17. The system of claim 16, wherein:
the early stream of photon return events is a first early stream, the late stream of photon return events is a first late stream, the reference signal modulator is a first reference signal modulator, and the reference signal is a first reference signal;
the second binner is configured to generate a second early stream and a second late stream and includes a second reference signal modulator configured to adjust a second duration of a second reference signal generated by the second binner based on a relative proportion of the second early stream to the second late stream; and
the third binner is configured to generate a third early stream and a third late stream and includes a third reference signal modulator configured to adjust a third duration of a third reference signal generated by the third binner based on a relative proportion of the third early stream to the third late stream.
18. The system of claim 17, wherein the first reference signal modulator adjusts the duration of the first reference signal based on a first control value, the second reference signal modulator adjusts the duration of the second reference signal based on a second control value, and the third reference signal modulator adjusts the duration of the third reference signal based on a third control value, wherein the first control value, the second control value, and the third control value are read out to determine boundaries of a histogram, the histogram usable to determine a distance of a point in a scene.
19. The system of claim 15, wherein the binner is coupled to a second pixel of the plurality of pixels.

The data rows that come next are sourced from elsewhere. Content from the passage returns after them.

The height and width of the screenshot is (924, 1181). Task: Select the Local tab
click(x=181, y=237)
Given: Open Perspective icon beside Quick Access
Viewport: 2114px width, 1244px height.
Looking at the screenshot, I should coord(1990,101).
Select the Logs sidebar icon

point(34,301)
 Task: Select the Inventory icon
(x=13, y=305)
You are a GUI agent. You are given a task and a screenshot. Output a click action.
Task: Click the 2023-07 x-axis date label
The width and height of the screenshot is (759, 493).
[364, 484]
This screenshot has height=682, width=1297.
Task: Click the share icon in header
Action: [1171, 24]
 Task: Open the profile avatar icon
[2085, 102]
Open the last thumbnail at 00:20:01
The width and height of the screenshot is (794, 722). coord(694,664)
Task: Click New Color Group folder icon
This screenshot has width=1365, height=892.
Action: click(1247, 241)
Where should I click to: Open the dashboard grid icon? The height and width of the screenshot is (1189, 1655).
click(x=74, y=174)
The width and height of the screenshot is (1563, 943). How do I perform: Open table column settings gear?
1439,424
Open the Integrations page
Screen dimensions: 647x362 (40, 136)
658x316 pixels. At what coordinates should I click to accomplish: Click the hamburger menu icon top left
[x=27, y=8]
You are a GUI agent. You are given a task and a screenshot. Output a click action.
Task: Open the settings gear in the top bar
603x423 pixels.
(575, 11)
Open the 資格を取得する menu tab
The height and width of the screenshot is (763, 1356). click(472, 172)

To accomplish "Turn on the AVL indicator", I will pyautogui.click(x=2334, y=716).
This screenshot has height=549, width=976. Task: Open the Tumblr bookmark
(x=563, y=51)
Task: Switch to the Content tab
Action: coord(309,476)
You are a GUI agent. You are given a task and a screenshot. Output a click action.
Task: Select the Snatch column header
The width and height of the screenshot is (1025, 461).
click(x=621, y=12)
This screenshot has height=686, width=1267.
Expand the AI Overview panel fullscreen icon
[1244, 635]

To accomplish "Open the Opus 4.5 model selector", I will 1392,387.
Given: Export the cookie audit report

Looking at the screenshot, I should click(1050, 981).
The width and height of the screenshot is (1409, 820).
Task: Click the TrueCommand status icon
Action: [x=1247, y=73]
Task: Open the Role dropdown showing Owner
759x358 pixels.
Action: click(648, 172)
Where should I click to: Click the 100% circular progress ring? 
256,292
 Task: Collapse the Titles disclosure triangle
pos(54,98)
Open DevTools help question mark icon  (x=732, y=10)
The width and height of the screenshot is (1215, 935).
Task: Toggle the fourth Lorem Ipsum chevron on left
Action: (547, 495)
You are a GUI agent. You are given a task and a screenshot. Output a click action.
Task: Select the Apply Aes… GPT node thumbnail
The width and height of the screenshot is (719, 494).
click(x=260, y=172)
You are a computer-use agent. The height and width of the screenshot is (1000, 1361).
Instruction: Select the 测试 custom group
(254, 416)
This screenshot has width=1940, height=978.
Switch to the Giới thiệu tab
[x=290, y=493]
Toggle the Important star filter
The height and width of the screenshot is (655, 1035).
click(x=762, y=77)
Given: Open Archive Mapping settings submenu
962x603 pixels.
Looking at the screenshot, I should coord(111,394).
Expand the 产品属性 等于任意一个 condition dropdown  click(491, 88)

20. A method for a single-photon sensing imaging system, comprising:
generating a distance map of a scene based on a plurality of equi-depth histograms, each equi-depth histogram generated for a respective pixel of a plurality of pixels of a detector of the single-photon sensing imaging system, each equi-depth histogram including a plurality of bins having a same number of photon return events, and each photon return event partitioned into a bin of the plurality of bins based on a delay time of that photon return event; and
displaying the distance map and/or using the distance map to generate and/or position one or more images for display.